3 Caol Isla, Islay

[NR 429 701][NR 429 710]

P.W.G. Tanner

Published in: The Dalradian rocks of the south-west Grampian Highlands of Scotland. PGA 124 (1–2) 2013 https://doi.org/10.1016/j.pgeola.2012.07.008. Also on NORA

3.1 Introduction

The coastal rock platform and low cliffs north of the Caol Isla Distillery, on the east coast of the Isle of Islay (Figure 2.1), provide excellent exposures of rocks belonging to the uppermost part of the Port Askaig Tillite Formation and the lower part of the overlying Bonahaven Dolomite Formation, interpreted by some as a cap carbonate. The gently dipping metasedimentary rocks are on the east limb of the F1 Islay Anticline. The Dalradian rocks in this part of Islay show little evidence of deformation, and have been affected by only low-grade (greenschist-facies) metamorphism.

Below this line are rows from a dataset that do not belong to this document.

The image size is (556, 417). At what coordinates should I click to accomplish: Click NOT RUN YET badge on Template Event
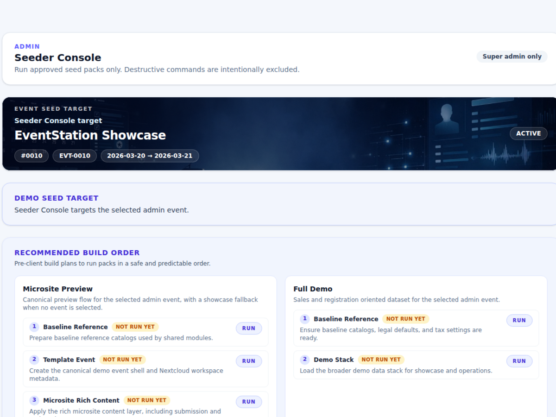tap(122, 360)
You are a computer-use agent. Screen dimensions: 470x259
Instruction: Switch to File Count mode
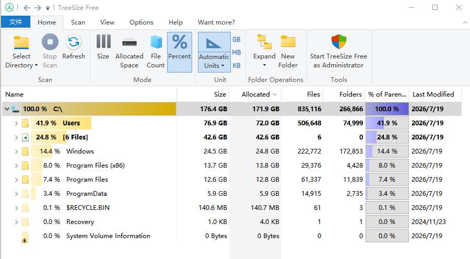[156, 52]
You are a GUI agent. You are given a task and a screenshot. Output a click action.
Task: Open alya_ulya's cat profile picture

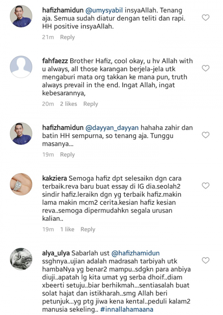[x=21, y=259]
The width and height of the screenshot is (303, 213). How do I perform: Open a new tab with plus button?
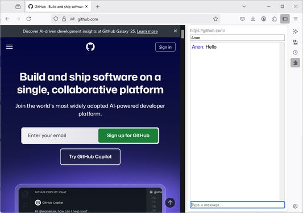coord(98,7)
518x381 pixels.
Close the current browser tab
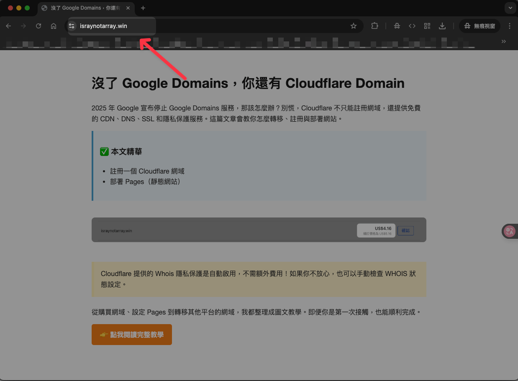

The main Dalradian lithological units on Islay such as the ‘Dolomitic Group’ at Caol Isla were recognized by the Geological Survey (Wilkinson, 1907), but were not placed into their correct stratigraphical sequence until the work of Bailey (1917). In one of the first studies to use sedimentary ‘way-up’ structures in metamorphic rocks in the British Isles, Allison (1933) confirmed Bailey’s interpretation that the ‘Dolomitic Group’ lies stratigraphically between the older, Port Askaig Tillite, and the Jura Quartzite above. Spencer and Spencer (1972) later combined groups 3–5 of Wilkinson (1907) to erect the Bonahaven Dolomite Formation, which is made up of four members and has a maximum total thickness of some 350 m (Fairchild, 1991, fig. 14). Wilkinson (1907) included a cross-section, and the rocks were mapped in detail by Spencer (1971). An excellent field guide is provided by Fairchild (1991).

The GCR site encompasses the best-exposed section through members 1 and 2 of the Bonahaven Dolomite Formation, the main focus being on the five units that make up Member 1. Members 3 and 4 of this formation are much better exposed on the north coast of Islay and are the subject of the Rubha a’Mhail GCR site report. The rocks at Caol Isla preserve a great variety of sedimentary structures characteristic of a tidal-dominated shelf environment (Klein, 1970; Kessler and Gollop, 1988). Of particular note are sand-filled cracks in alternating sandstone–mudstone sequences that give rise to well-organized polygonal patterns on bedding surfaces. These patterns reach over 10 cm in diameter, and have been variously interpreted as ‘sun-cracks’ indicative of subaerial exposure and drying out of mud layers; synaeresis structures formed at the water–sediment interface; or sections through dykelets resulting from dewatering of the sediment pile during burial. Considerable interest in these rocks was aroused briefly by the report by Brasier and McIlroy (1998) of fossil faecal pellets, of a type produced by the earliest organisms to have developed a gut capable of expelling such material. This identification has been subsequently retracted (Brasier and Shields, 2000).

3.2 Description

The rocks in the section at Caol Isla dip at 22–28° to the north, are right-way-up, and are unaffected by any major faults. The succession starts at the top of the Con Tom Member of the Port Askaig Tillite Formation (Member 5 of Spencer, 1971), and includes members 1–3 of the Bonahaven Dolomite Formation (Figure 2.7). There is a transitional contact between the Port Askaig Tillite and the Bonahaven Dolomite. In the vicinity of Caol Isla, Member 1 is seen only on the coastal section due to a local erosion surface having developed at this level farther inland, towards the inferred edge of the original sedimentary basin (Fairchild, 1991). This member is divided into 5 units, for which sedimentary logs were presented by Fairchild (1991, fig. 17).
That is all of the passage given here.